It only took my birds a couple days to transition to pellets and they've been on green & gold for about 2 years now. I'm very happy with the results and I do follow the directions on the bag closely. I feed at 6am and 6pm and pull the feed trays when done so I have very little waste unless I spill it. While breeding I do keep feed in front of them at all times but its in individual cages. I pay 19.50 per bag so its reasonable for a small loft like mine. When I transitioned to pellets I didnt give any choices - I pulled the grains and grit , cleaned the loft and they got pellets. They do seem to like the gold better at certain times of the year but most generally they are hungry and when chow time rolls around and they eat what ever mix is in front of them and when they slow down then the feed tray gets pulled until the next feeding.

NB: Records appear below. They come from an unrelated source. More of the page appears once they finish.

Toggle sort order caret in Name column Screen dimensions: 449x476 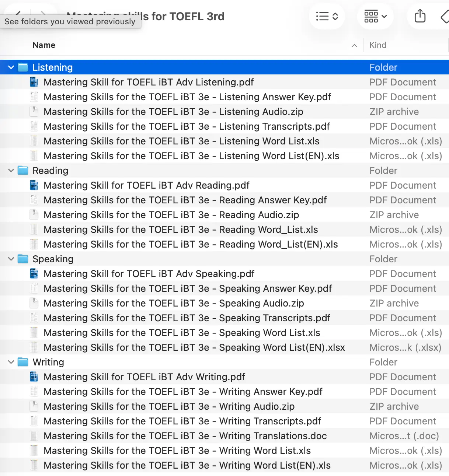click(354, 46)
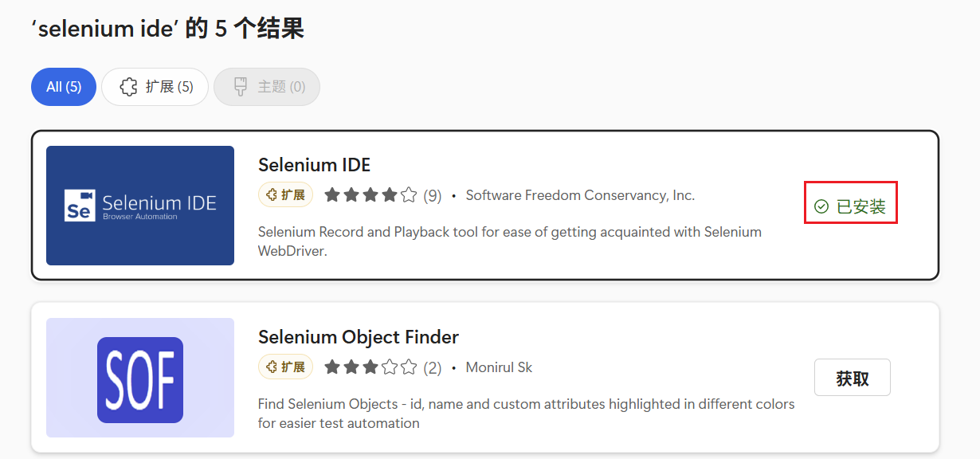Click the 扩展 badge under Selenium IDE

(285, 195)
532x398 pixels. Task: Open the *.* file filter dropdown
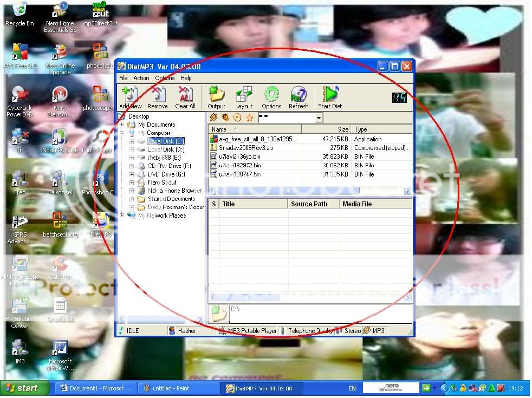pos(319,118)
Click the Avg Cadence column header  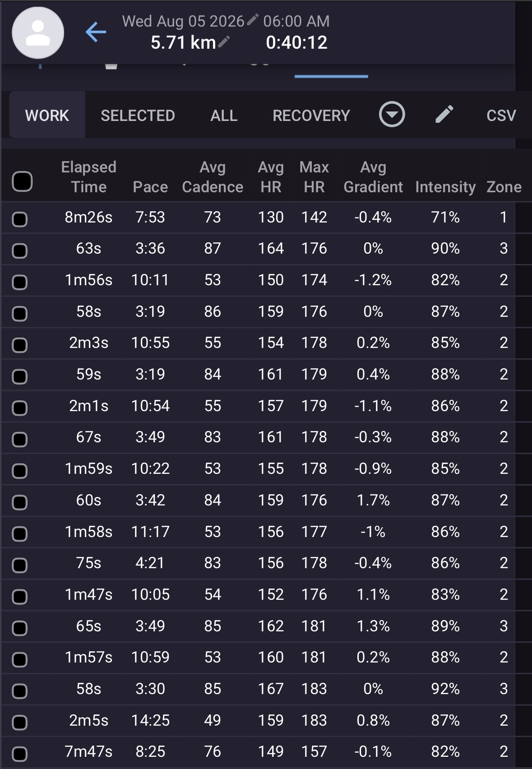pyautogui.click(x=213, y=177)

I give fresh water each day with one table spoon of dr braggs apple cider vinegar added to each gallon.


----------



## conditionfreak (Jan 11, 2008)

Short answers are:

Feed grit with it, even though the bag probably states grit is not necessary with it.

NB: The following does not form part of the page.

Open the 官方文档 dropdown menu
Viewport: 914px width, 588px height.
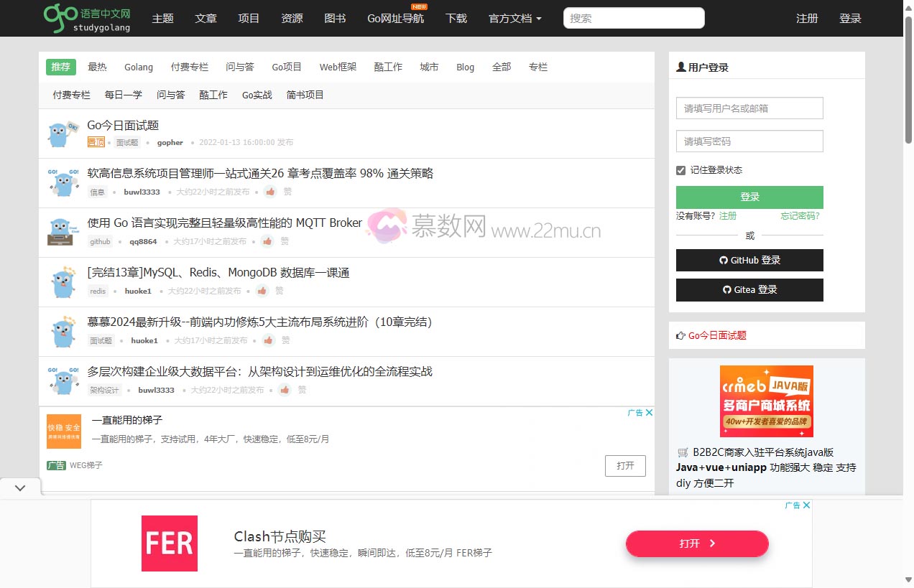pyautogui.click(x=514, y=19)
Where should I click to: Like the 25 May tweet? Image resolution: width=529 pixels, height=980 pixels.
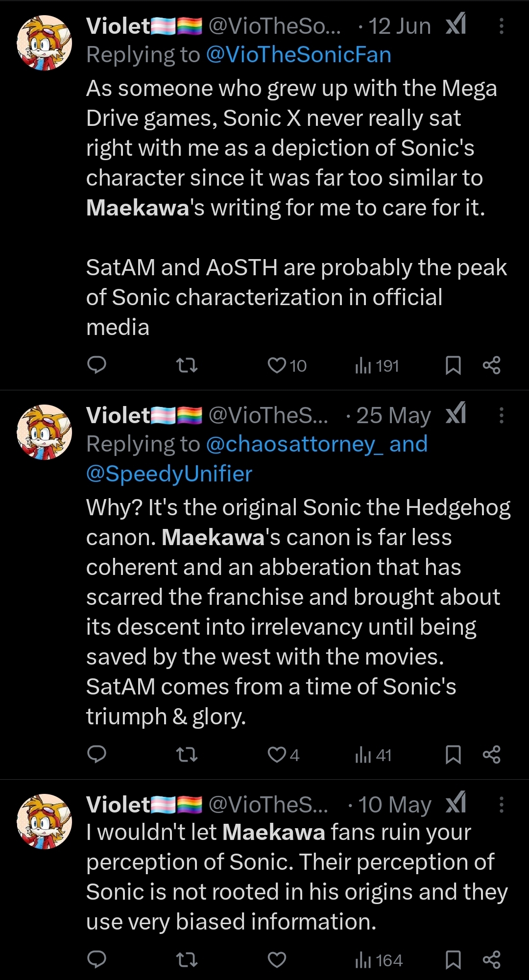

Store anyway you like as long as it is protected from vermin and the elements.

There is a certain amount of "loss" due to grain sometimes being turned into powder from the weight of it (you will see that in the bottom of the bag or container you keep it in).

Many believe that a total diet of pellets will cause birds to be more thirsty, and thus possibly stop on the way home from a race, to drink somewhere. I can not say whether this is true or not.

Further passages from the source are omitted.